Episode 5
Emily

Welcome to the Sacred Gyre Podcast, Staying connected to your deepest values as you work for change.

In episode four, I talked about one way in which living our values can be challenged on a personal level. I'll have more to say about that in the future, but today I want to talk about another side of this challenge. We are not isolated individuals, but deeply embedded in societies and cultures that are a part of how our values develop and change over time.

Those societies and cultures also both support us in living our values and at times can be a source of pressure to not live by them. I would like to use an example from my own life. I have a job in healthcare helping to bring the voice of our patients into the conversations where we work to improve healthcare delivery.
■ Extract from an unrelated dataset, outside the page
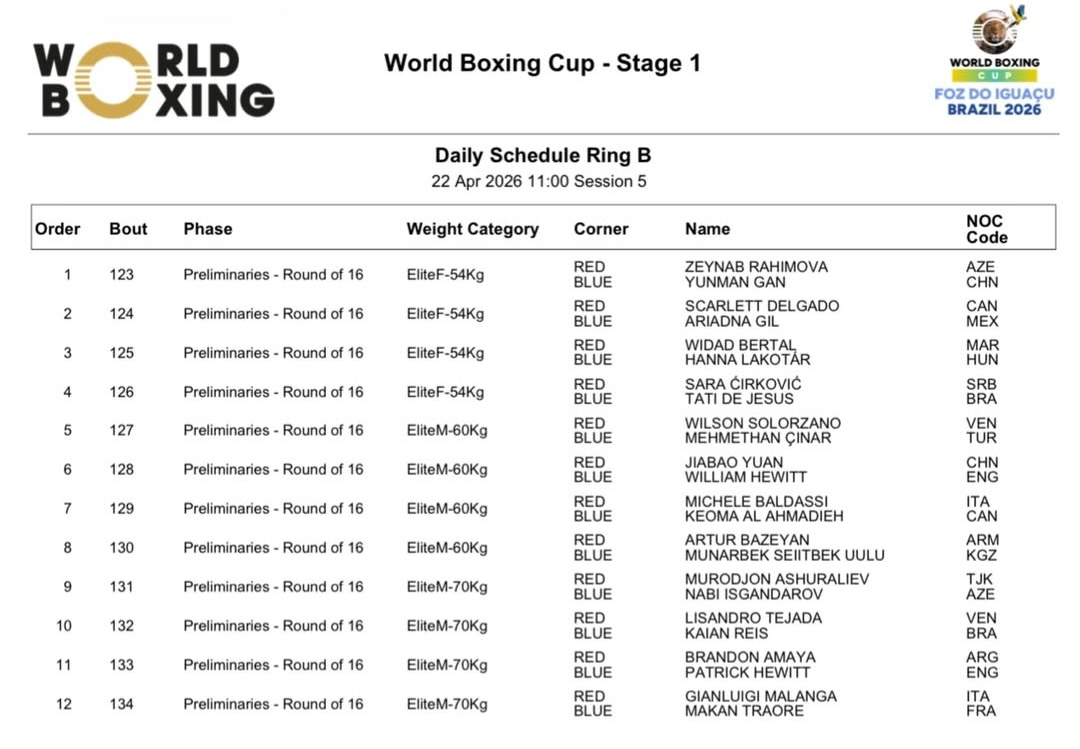This screenshot has width=1080, height=749.
Task: Click the Corner column header
Action: [x=601, y=229]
I love this work for many reasons. The people I've met who work in healthcare are really devoted to helping patients and their families stay healthy and to overcome health issues as they arise. Medicine is an ever changing field, and we work hard to change so that we can continue to do this well.

We call this Person and Family Centered Care. It is a national movement in healthcare to involve patients in both the decisions about their personal care and in decisions about how to change the systems we set up to make that care possible. It is a culture change for the healthcare system we knew as late as the 1990s up until the turn of the 21st century.

Inviting your patients into the room when you talk about making systemic improvements can feel like a vulnerable place. After all, you are including your customers into a conversation where you reveal your organization's flaws. I found my way into this job through the back door. I was an advocate for transgender healthcare starting back in 2010 because I needed gender confirming surgery and had to pay it for myself.

Like other transgender people and Medicare and Medicaid were denying payment for these surgeries. This was particularly harmful to trans people from marginalized communities who more often have to depend on these government agencies for their healthcare.

I was able to play a role in getting these denials overturned. One reason I was successful was a decision I made to assume that people who stood in the way of this change were well meeting human beings, that they were doing the best they could, given their circumstances. It was a challenge, but I am still happy about how I spoke and acted.

Now that decision led to my being invited to serve as one of what is called a patient partner by the organization I now work for. This was a change for me. From being an advocate on the outside, I now needed to be willing to sit with healthcare staff, working collaboratively to make systemic improvements.

In my former advocate role, I put going anywhere I could find to push my agenda of overturning the prohibition on gender confirming surgery at the top of my to-do list. As a patient partnering with healthcare staff, I needed to bring my training and mediation and group process more to the fore.